Start of INPUT

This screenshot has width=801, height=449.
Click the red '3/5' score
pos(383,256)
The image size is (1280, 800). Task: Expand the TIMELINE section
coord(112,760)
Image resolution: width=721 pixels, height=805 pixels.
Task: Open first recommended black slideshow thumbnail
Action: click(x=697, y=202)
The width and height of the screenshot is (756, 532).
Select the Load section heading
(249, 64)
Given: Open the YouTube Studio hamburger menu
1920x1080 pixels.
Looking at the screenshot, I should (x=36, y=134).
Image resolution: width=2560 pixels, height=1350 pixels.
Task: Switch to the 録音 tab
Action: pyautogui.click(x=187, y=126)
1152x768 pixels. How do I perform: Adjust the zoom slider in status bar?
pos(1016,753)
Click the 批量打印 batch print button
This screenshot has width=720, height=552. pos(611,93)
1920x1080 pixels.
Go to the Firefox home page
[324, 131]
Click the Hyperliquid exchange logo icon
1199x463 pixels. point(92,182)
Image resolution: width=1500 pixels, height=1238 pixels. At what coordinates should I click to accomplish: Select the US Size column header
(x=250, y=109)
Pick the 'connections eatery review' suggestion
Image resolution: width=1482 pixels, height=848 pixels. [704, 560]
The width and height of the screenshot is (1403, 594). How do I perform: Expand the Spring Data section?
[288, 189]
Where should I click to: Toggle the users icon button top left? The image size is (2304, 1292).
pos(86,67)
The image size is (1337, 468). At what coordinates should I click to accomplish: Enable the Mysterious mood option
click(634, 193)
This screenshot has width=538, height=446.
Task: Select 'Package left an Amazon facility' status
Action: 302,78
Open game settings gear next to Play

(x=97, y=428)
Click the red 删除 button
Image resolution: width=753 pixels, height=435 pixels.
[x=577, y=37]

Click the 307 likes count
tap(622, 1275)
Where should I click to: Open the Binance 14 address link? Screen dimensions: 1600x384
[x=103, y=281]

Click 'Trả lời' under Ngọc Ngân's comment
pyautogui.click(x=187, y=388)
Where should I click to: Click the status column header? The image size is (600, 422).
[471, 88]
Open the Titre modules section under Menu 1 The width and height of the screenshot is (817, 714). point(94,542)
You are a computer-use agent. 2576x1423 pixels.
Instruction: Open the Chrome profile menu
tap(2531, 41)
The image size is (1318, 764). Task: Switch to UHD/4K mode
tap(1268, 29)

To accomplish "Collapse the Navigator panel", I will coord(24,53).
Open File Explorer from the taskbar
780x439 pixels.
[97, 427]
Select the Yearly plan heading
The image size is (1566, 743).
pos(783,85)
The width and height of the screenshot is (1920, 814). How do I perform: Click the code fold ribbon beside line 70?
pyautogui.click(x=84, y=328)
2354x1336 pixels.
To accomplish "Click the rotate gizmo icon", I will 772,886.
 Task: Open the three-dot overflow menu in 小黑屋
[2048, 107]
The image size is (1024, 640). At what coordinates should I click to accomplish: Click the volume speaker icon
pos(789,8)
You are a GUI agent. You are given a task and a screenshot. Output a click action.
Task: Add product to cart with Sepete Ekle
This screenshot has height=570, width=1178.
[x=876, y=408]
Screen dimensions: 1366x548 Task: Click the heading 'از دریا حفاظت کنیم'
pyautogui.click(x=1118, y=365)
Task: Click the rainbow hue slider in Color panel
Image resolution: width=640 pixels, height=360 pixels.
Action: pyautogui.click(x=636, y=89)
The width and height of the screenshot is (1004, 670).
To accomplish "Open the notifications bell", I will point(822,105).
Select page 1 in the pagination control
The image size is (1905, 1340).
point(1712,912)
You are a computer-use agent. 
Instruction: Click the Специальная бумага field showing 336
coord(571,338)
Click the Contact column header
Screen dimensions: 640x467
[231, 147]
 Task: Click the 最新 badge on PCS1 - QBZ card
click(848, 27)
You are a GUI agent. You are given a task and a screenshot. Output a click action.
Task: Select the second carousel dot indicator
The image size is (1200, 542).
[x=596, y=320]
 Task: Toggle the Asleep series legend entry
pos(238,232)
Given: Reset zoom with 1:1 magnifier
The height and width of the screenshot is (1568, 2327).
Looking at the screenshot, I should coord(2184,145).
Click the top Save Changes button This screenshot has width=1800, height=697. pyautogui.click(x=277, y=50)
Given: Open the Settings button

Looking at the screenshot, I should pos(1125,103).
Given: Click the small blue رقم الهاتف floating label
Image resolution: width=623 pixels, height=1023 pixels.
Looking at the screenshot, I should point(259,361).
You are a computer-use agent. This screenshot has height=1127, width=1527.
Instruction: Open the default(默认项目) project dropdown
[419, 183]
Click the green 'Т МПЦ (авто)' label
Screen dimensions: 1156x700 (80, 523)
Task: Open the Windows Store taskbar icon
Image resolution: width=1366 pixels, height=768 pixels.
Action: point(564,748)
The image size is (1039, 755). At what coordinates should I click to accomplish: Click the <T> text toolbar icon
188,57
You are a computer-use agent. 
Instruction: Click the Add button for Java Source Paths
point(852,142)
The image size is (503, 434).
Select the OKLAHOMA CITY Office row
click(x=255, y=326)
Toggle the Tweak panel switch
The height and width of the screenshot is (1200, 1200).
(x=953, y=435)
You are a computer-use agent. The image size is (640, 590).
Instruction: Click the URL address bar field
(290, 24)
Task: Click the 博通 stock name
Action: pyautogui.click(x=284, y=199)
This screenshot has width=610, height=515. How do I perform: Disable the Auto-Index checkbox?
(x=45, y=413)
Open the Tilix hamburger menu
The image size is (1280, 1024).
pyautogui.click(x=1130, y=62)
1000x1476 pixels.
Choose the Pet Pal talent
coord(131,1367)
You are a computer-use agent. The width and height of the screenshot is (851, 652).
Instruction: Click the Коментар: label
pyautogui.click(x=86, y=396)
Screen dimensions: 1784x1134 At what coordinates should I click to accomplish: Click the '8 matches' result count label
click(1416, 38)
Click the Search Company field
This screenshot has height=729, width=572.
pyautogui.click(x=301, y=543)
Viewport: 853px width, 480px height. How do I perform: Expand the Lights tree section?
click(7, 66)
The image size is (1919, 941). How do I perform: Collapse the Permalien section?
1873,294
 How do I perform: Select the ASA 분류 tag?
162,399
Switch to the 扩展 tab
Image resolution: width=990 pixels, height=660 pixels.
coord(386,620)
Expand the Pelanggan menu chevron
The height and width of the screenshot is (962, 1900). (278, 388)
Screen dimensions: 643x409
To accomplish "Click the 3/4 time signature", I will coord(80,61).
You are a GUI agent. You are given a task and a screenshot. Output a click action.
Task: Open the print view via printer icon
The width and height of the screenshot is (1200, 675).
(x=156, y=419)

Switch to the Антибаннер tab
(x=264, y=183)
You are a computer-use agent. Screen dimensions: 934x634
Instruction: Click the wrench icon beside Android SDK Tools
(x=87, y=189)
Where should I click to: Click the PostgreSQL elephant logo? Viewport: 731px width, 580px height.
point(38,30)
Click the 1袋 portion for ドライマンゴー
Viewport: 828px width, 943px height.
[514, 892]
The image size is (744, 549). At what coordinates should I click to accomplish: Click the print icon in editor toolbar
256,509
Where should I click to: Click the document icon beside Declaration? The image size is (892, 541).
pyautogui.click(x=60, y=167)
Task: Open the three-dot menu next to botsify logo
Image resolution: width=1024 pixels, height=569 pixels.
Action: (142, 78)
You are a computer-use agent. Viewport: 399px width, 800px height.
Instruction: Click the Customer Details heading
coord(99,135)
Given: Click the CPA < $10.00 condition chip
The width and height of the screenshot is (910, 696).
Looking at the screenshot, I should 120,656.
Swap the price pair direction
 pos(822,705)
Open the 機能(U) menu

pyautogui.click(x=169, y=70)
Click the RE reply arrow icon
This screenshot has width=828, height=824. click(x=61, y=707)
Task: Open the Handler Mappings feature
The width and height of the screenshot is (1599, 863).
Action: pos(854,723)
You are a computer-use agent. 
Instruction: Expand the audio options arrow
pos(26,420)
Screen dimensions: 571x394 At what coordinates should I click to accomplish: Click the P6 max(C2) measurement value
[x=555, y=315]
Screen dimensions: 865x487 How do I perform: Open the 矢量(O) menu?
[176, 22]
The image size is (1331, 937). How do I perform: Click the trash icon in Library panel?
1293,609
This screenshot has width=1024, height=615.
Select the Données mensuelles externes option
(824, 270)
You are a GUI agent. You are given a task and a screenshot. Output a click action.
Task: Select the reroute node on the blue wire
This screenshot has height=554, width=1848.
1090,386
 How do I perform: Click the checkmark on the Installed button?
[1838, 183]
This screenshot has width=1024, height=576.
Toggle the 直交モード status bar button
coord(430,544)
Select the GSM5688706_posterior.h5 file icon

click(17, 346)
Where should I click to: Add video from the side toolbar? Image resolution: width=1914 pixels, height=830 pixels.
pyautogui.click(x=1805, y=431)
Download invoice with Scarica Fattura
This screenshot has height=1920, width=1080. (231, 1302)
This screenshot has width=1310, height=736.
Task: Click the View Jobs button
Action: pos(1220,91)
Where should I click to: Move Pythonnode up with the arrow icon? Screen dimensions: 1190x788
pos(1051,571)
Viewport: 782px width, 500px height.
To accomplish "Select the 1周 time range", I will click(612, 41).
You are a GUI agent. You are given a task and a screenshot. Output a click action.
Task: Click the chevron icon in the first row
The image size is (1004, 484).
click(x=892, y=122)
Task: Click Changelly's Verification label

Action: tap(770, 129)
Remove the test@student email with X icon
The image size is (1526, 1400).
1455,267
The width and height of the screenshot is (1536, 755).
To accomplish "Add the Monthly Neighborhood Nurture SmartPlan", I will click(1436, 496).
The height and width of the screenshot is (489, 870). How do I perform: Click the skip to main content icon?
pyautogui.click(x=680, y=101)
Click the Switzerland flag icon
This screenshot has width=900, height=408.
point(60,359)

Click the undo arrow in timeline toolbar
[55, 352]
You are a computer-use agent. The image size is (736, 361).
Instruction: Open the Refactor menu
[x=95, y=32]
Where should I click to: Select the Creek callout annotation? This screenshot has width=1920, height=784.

End of INPUT

Reproduce the rows verbatim, beginning with the line that contains "The image size is (1337, 468)." and ending with the line that contains "Action: 302,78", both lines included.

The image size is (1337, 468). At what coordinates should I click to accomplish: Enable the Mysterious mood option
click(634, 193)
This screenshot has width=538, height=446.
Task: Select 'Package left an Amazon facility' status
Action: 302,78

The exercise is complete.